● **Exercise objective**
Since only the text is wanted, print every entry below exactly and omit the images.
····················
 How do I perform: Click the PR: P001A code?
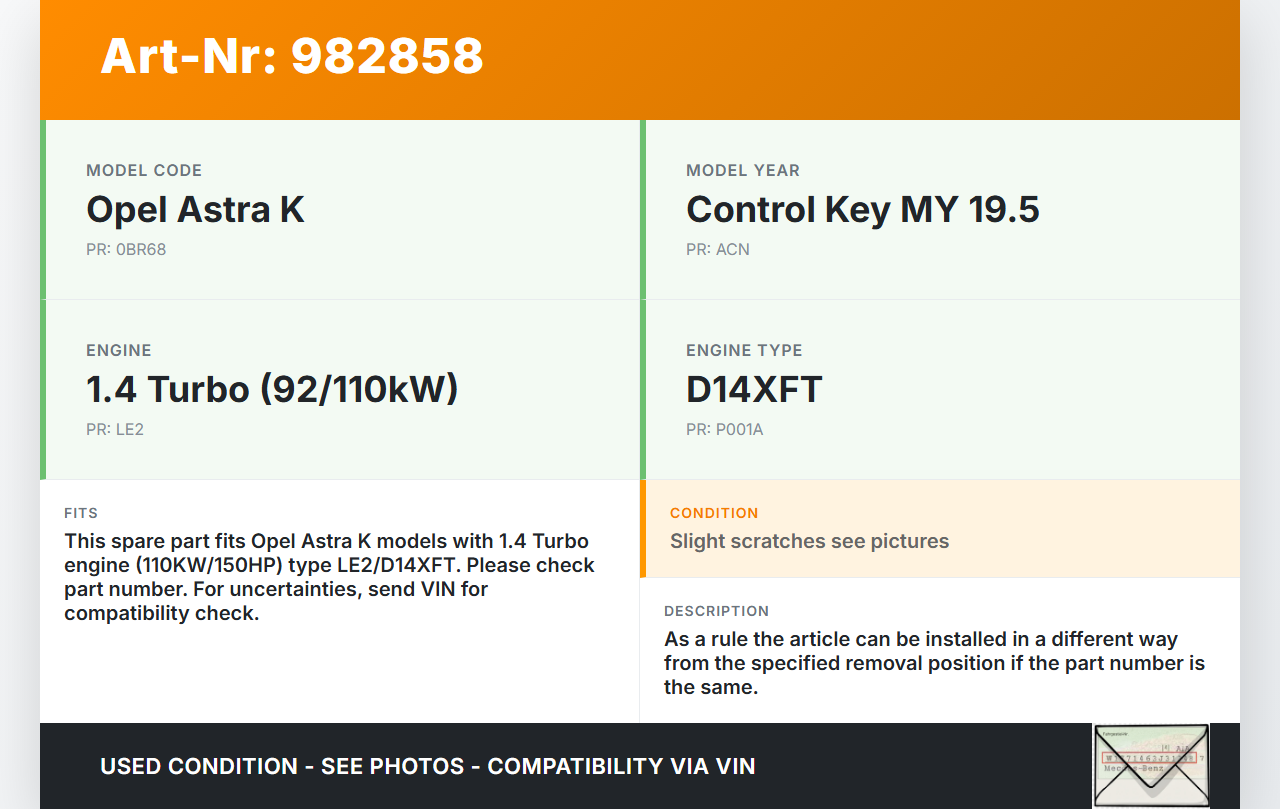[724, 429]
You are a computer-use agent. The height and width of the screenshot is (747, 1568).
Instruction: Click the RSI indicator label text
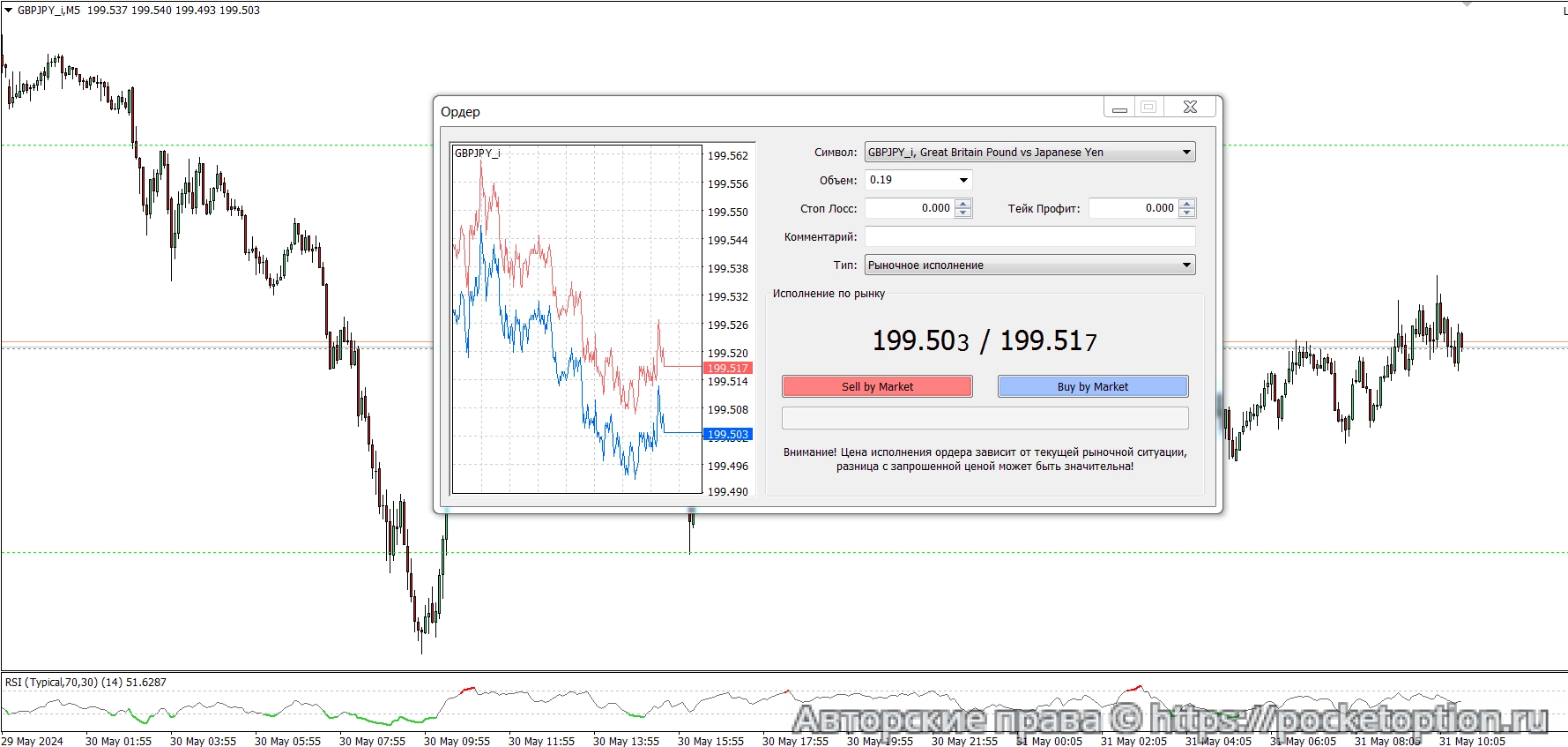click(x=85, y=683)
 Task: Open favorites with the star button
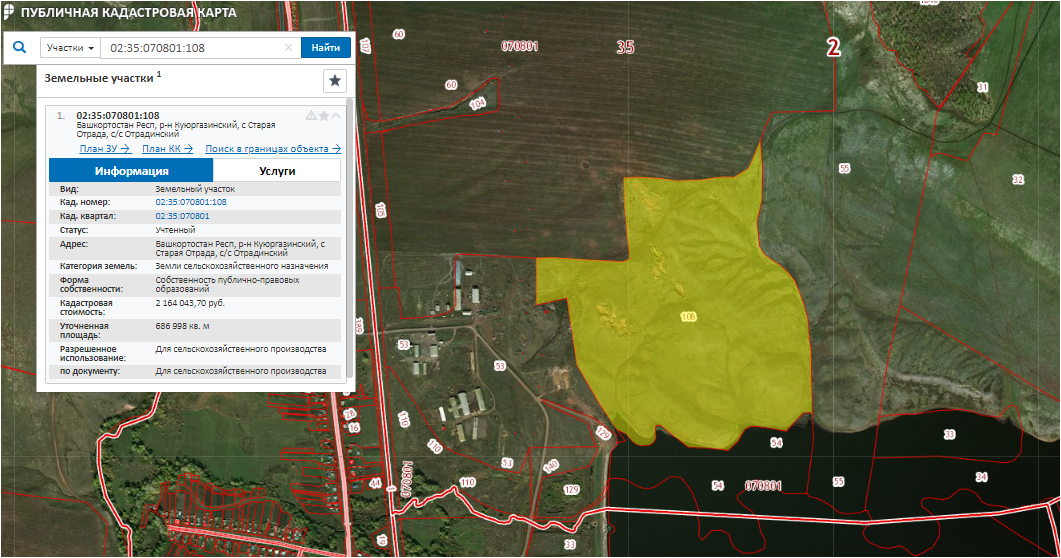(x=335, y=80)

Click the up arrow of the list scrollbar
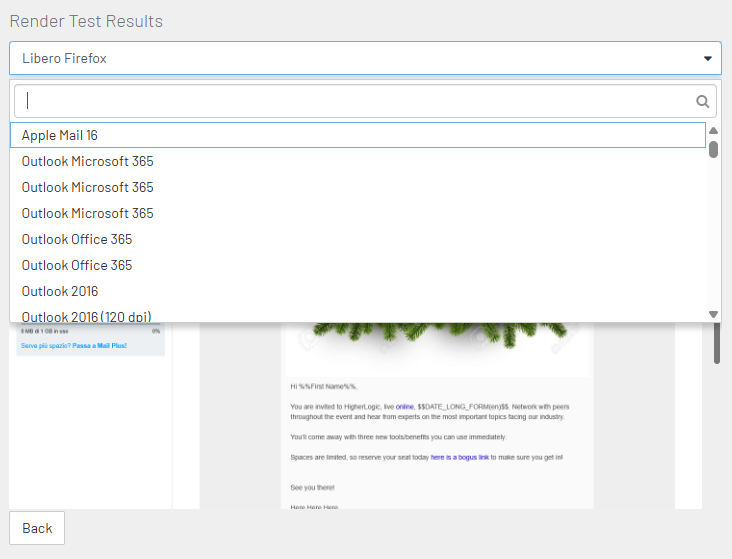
····················
● **Answer section**
 How do I perform: Click the PR: P001A code?
[724, 429]
You are a computer-use agent. The height and width of the screenshot is (747, 1568).
Instruction: Click the RSI indicator label text
click(x=85, y=683)
 Task: Open favorites with the star button
(x=335, y=80)

Click the up arrow of the list scrollbar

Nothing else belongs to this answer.